◆ Consignes de l'exercice
1. Recopiez fidèlement le passage du texte à analyser qui s'ouvre sur les mots contenant « Hier, par hasard, je » et s'achève sur « le mois prochain. ».
2. Répondez brièvement aux questions suivantes d'après le texte à analyser.
(a) Dans quelle ville Mélany Le Barz-Ceretta exerce-t-elle comme infirmière ?
(b) Quel âge Mme T. devrait-elle fêter le mois prochain ?
(c) Depuis combien de temps l'infirmière n'a-t-elle pas vu ses enfants ?

◆ Texte à analyser

30 Mar 2020 | 0

Le texte de Mélany, infirmière libérale (Les ChroCo #18)

Hier, par hasard, je suis tombée, via Facebook, sur ce texte écrit par Mélany Le Barz-Ceretta, infirmière à Quimper. La justesse de ses propos, le percutant de ses mots m’ont tout de suite donné envie de les partager ici, avec l’accord de Mélany, bien sûr. Publié samedi 28, son post semble être devenu viral (87 000 partages et près de 10 000 commentaires à l’heure où je vous écris) mais peut-être ne l’aviez-vous pas déjà lu. J’avais envie dans tous les cas d’ancrer les mots de Mélany ici, en remerciement et en pensée de soutien à tous les soignants, en ce début de la troisième semaine de confinement.

Monsieur le Président,

Nous sommes le 28 mars 2020, je vous écris depuis l’appartement de Mme T. qui devrait fêter, si le coronavirus ne la fauche pas avant ses 104 printemps le mois prochain.
Elle vit dans une résidence pour personnes âgées, dans laquelle moi et mes collègues infirmières libérales, intervenons depuis plusieurs années. 
Permettez-moi de vous montrer à quoi nous en sommes réduites en ce beau jour de mars. Regardez bien la photo s’il vous plaît. J’ai 2 patients potentiellement atteints par ce virus et je viens de faire la toilette d’une dame de 104 ans, équipée d’une charlotte, d’un simple masque chirurgical (dont vous connaissez parfaitement l’inutilité puisque lors de votre dernier discours à Mulhouse vous aviez la chance de porter un masque FFP2 depuis longtemps introuvable en pharmacie y compris pour les professionnels de santé, alors que je doute fort que vous ayez été en contact direct avec les malades), de surchaussures et d’un SAC POUBELLE gracieusement fourni par l’établissement parce que les stocks de blouses sont en rupture.
Alors moi, aujourd’hui, j’ai envie de pleurer, parce que comme beaucoup de mes collègues j’ai dû me résigner à laisser mes enfants à mon ex-mari pour ne pas les contaminer, je ne les ai pas vus depuis 15 jours maintenant. Parce que j’ai transformé ma buanderie en sas de décontamination et que malgré ça je vis dans l’angoisse de contaminer mon conjoint. Parce que chaque jour je vais voir mes patients avec la crainte de contaminer les plus fragiles d’entre eux.

◆ Données fournies
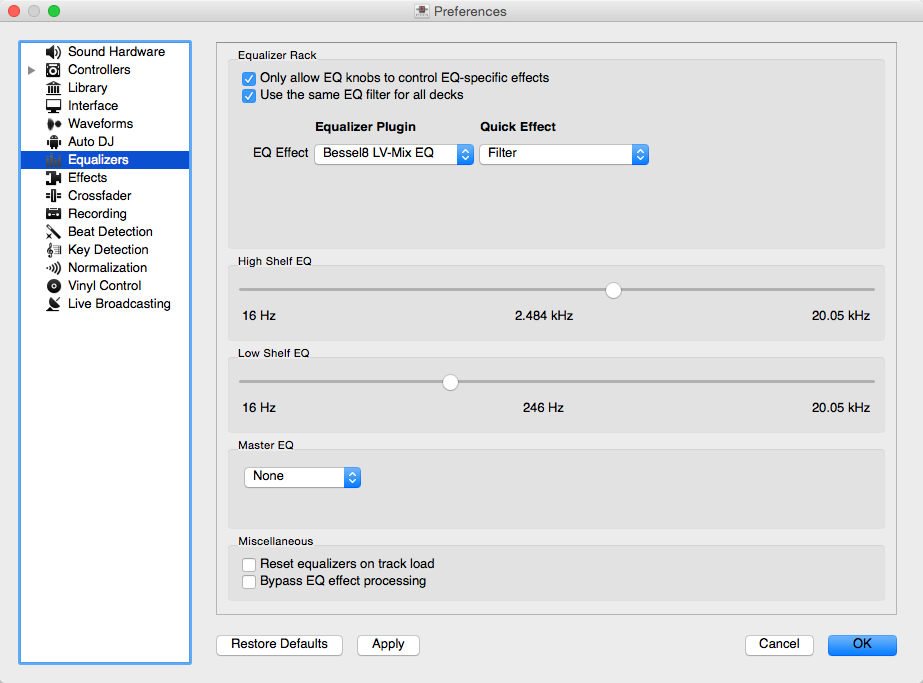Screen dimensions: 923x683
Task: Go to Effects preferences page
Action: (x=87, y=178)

---

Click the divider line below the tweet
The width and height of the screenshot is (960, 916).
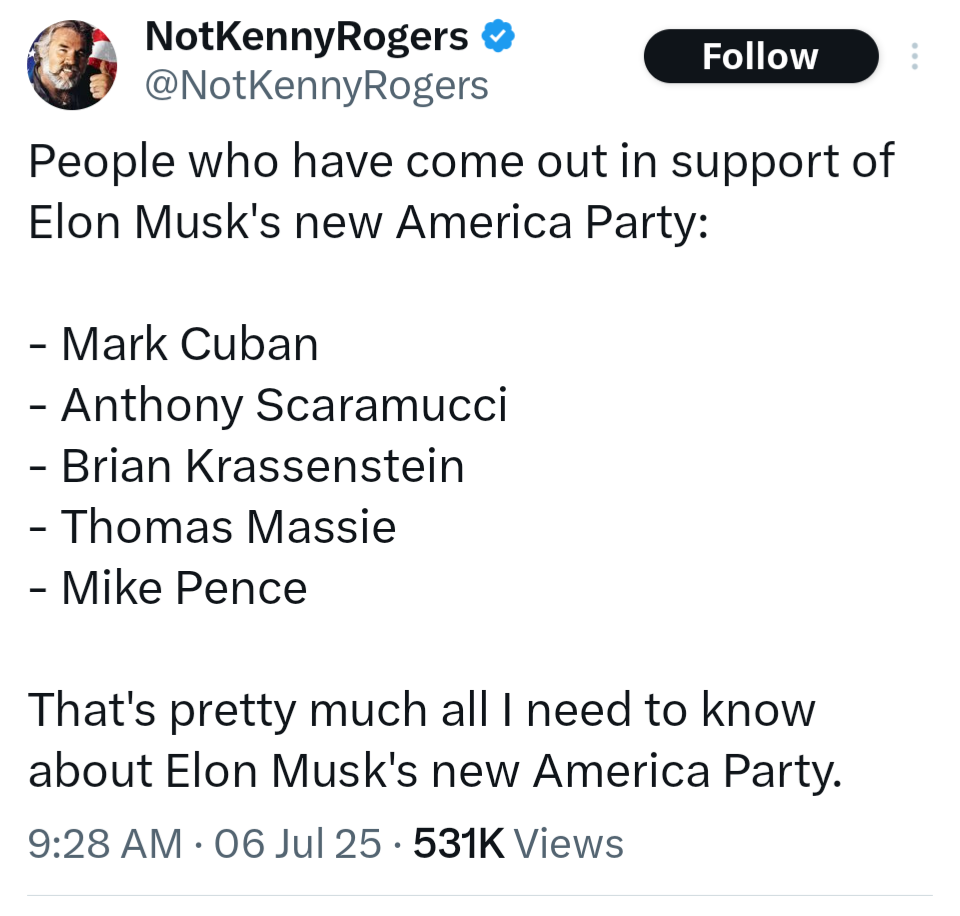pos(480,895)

◆ Réponses détaillées
1.
Hier, par hasard, je suis tombée, via Facebook, sur ce texte écrit par Mélany Le Barz-Ceretta, infirmière à Quimper. La justesse de ses propos, le percutant de ses mots m’ont tout de suite donné envie de les partager ici, avec l’accord de Mélany, bien sûr. Publié samedi 28, son post semble être devenu viral (87 000 partages et près de 10 000 commentaires à l’heure où je vous écris) mais peut-être ne l’aviez-vous pas déjà lu. J’avais envie dans tous les cas d’ancrer les mots de Mélany ici, en remerciement et en pensée de soutien à tous les soignants, en ce début de la troisième semaine de confinement.

Monsieur le Président,

Nous sommes le 28 mars 2020, je vous écris depuis l’appartement de Mme T. qui devrait fêter, si le coronavirus ne la fauche pas avant ses 104 printemps le mois prochain.

2.
(a) À Quimper.
(b) 104 ans.
(c) Depuis 15 jours.